== Segment start ==

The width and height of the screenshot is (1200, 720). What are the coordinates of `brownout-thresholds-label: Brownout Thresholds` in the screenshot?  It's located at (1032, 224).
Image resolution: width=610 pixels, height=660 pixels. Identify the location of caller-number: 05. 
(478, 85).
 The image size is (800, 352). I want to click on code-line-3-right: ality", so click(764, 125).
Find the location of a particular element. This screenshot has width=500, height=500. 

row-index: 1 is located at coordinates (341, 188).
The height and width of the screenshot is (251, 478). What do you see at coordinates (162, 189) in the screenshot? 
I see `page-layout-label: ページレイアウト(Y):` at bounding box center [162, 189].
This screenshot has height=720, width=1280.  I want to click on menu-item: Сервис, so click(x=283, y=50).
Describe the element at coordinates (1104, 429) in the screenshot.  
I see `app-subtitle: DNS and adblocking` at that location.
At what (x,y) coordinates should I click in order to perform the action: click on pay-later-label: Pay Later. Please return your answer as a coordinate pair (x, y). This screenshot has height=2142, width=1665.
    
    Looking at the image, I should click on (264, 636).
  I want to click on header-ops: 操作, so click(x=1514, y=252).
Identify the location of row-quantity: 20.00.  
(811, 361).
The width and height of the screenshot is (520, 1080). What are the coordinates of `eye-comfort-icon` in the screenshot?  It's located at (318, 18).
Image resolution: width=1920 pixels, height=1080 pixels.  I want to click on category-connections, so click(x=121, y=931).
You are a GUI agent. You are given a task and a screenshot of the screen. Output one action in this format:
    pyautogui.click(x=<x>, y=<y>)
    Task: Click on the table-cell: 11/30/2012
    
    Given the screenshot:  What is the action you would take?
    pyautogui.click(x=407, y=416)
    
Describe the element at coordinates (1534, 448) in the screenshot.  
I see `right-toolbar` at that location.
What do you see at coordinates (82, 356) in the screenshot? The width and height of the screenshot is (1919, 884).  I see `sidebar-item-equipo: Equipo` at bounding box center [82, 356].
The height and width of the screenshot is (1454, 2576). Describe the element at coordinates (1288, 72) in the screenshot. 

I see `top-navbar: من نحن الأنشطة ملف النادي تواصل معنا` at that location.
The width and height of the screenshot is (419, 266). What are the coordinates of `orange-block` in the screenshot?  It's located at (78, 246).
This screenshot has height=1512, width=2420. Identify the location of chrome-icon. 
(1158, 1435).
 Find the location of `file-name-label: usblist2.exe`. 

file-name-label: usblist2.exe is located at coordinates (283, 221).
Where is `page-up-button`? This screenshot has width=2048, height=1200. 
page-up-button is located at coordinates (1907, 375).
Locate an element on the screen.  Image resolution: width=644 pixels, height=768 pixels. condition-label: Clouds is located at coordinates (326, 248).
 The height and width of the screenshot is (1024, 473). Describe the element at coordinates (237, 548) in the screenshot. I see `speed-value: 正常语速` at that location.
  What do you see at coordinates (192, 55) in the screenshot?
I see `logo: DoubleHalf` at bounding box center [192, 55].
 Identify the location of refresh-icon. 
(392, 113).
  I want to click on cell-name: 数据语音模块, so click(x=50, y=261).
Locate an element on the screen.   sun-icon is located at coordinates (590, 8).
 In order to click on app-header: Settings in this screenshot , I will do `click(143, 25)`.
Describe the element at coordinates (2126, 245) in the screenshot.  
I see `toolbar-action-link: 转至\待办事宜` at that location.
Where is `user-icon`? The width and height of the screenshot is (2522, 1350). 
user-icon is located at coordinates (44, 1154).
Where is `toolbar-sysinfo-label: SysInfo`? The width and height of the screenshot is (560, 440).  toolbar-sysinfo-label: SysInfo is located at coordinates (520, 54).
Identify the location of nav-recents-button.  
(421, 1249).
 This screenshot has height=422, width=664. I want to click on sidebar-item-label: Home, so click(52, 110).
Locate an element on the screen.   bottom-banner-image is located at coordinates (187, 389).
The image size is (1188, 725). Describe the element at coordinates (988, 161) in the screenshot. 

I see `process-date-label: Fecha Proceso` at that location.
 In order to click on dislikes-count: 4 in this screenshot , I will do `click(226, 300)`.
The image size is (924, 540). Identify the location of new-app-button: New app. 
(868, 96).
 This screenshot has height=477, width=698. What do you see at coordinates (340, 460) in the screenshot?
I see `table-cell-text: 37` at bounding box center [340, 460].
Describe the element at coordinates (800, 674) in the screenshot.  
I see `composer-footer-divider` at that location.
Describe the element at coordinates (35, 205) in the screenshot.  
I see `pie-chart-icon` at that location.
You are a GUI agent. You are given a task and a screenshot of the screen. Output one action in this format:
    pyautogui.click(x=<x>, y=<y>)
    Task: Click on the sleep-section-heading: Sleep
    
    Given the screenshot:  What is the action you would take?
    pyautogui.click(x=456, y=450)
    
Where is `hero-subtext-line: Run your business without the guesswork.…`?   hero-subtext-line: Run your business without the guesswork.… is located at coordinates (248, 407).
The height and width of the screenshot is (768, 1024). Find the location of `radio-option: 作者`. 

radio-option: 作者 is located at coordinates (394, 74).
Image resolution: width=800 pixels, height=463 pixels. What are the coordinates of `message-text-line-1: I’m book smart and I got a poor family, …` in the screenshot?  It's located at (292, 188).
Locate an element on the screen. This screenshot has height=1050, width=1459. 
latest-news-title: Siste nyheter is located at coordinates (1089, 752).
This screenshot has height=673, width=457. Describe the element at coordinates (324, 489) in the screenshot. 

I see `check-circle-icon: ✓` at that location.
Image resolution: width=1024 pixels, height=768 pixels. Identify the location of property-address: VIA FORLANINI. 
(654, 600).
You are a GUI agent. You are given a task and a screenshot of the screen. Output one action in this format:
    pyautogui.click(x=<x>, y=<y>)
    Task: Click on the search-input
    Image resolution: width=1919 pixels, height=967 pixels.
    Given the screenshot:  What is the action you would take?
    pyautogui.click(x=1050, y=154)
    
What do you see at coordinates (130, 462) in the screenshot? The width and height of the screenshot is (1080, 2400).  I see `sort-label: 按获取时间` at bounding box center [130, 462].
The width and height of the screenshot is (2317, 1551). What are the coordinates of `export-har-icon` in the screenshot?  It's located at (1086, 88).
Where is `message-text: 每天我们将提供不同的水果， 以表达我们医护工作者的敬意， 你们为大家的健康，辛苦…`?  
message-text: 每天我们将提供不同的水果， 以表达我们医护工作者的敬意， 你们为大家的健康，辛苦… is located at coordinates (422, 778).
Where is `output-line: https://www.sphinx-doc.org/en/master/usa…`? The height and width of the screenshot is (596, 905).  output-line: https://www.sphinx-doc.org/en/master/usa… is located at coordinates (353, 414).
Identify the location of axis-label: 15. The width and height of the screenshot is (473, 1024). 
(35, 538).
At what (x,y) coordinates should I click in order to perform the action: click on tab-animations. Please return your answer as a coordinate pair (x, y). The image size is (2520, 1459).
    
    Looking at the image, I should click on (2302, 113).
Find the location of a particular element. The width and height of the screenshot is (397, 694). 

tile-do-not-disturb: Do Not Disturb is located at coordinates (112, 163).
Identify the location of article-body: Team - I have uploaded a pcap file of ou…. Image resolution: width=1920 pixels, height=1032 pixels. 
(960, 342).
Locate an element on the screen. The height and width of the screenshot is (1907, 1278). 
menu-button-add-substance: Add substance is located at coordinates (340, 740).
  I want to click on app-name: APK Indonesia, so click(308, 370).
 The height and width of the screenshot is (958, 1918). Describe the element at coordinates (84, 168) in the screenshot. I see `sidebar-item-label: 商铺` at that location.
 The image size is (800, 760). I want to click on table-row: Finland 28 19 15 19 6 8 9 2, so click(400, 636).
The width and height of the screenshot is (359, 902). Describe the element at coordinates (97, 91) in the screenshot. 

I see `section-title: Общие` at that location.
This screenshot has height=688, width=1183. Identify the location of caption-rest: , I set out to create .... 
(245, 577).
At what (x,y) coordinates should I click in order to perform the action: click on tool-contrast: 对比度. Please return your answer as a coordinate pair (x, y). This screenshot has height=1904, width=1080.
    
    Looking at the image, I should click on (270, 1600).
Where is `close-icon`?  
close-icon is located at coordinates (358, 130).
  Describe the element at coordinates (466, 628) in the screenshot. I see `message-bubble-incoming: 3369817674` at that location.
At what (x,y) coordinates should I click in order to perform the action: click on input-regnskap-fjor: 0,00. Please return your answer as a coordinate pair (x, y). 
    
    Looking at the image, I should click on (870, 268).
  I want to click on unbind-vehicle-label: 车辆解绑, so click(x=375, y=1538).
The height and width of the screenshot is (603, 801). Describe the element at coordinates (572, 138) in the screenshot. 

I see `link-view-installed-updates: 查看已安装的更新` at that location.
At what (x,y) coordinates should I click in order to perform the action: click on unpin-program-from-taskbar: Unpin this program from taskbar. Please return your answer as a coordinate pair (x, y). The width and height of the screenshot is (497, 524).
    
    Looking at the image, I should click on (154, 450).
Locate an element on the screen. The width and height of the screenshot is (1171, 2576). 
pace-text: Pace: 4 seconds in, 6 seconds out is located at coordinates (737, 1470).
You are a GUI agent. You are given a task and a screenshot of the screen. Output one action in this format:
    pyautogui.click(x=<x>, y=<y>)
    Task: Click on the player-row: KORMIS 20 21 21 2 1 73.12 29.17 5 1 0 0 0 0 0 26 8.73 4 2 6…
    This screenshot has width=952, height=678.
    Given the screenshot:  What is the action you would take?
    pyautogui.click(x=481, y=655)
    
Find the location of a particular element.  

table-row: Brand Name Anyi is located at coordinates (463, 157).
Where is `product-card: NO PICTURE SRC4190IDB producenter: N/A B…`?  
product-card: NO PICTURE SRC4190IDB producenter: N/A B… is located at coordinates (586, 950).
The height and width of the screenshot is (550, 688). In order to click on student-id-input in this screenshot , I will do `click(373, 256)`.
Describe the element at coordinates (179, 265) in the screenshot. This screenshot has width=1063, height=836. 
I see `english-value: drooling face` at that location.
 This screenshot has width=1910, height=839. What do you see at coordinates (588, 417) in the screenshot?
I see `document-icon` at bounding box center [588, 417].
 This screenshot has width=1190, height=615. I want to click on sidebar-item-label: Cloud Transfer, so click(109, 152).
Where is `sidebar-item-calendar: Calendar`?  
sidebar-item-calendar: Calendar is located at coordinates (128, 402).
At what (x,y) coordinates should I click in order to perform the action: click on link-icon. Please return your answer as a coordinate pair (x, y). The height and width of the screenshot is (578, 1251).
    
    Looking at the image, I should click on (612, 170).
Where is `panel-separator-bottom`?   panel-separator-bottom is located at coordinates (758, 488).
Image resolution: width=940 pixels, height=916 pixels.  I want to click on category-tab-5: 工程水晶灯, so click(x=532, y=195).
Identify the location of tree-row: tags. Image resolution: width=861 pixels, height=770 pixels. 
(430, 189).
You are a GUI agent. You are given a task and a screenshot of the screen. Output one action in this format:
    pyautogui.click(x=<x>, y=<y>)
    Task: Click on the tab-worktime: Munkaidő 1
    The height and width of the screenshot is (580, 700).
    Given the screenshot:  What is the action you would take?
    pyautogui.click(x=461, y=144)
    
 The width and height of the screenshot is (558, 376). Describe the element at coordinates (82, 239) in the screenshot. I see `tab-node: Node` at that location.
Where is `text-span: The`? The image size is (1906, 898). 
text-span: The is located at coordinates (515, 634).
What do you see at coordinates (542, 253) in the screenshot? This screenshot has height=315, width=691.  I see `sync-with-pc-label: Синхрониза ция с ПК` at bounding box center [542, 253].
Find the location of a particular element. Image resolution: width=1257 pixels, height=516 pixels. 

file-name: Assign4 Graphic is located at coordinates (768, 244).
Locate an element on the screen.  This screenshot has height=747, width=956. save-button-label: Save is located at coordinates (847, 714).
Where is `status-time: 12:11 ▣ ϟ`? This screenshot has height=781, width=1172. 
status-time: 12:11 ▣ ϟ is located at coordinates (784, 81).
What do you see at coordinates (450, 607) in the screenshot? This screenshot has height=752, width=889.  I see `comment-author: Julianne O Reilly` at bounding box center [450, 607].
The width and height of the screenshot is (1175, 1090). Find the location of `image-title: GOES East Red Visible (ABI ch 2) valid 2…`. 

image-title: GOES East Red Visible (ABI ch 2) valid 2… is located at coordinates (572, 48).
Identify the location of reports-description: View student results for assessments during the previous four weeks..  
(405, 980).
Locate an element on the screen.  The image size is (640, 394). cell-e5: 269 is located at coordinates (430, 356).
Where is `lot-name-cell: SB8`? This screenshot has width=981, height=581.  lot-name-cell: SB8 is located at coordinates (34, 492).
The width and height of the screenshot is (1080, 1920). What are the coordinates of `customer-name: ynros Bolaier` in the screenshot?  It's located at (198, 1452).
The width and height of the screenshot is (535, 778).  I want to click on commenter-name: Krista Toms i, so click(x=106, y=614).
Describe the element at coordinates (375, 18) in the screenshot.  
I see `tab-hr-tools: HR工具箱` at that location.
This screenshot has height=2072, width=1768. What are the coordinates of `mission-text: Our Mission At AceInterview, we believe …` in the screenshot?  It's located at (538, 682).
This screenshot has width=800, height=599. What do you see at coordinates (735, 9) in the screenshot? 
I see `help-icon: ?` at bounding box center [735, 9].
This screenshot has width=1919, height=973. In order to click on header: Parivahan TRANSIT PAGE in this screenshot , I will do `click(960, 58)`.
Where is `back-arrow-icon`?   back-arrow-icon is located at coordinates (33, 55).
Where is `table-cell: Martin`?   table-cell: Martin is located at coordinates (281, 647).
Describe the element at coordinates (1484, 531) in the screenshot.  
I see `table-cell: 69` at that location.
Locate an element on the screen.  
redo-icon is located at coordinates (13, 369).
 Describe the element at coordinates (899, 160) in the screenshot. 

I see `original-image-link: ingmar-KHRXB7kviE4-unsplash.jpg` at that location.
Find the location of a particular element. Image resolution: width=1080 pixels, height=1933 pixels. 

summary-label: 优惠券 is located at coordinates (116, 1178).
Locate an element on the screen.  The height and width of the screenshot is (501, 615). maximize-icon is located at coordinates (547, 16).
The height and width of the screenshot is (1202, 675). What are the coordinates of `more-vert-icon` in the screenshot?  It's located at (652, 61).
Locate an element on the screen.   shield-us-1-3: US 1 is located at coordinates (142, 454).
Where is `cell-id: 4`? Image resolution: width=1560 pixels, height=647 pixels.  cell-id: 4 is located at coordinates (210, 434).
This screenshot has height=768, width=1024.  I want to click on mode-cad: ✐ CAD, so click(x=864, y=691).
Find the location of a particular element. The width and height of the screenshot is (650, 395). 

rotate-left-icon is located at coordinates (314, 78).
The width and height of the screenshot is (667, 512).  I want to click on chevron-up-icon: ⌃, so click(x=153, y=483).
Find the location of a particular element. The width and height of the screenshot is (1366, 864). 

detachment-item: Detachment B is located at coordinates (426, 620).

== Segment end ==

* **Problem description**
Rewrite the rows starting at the line that contains "Identify the location of axis-label: 15." and ending at the line that contains "The image size is (800, 760).", swapping "Identify" for "Determine" and leaving everything else unchanged.

* **Result for this exercise**
Determine the location of axis-label: 15. The width and height of the screenshot is (473, 1024). 
(35, 538).
At what (x,y) coordinates should I click in order to perform the action: click on tab-animations. Please return your answer as a coordinate pair (x, y). The image size is (2520, 1459).
    
    Looking at the image, I should click on (2302, 113).
Find the location of a particular element. The width and height of the screenshot is (397, 694). 

tile-do-not-disturb: Do Not Disturb is located at coordinates (112, 163).
Determine the location of article-body: Team - I have uploaded a pcap file of ou…. Image resolution: width=1920 pixels, height=1032 pixels. 
(960, 342).
Locate an element on the screen. The height and width of the screenshot is (1907, 1278). 
menu-button-add-substance: Add substance is located at coordinates (340, 740).
  I want to click on app-name: APK Indonesia, so click(308, 370).
 The height and width of the screenshot is (958, 1918). Describe the element at coordinates (84, 168) in the screenshot. I see `sidebar-item-label: 商铺` at that location.
 The image size is (800, 760). I want to click on table-row: Finland 28 19 15 19 6 8 9 2, so click(400, 636).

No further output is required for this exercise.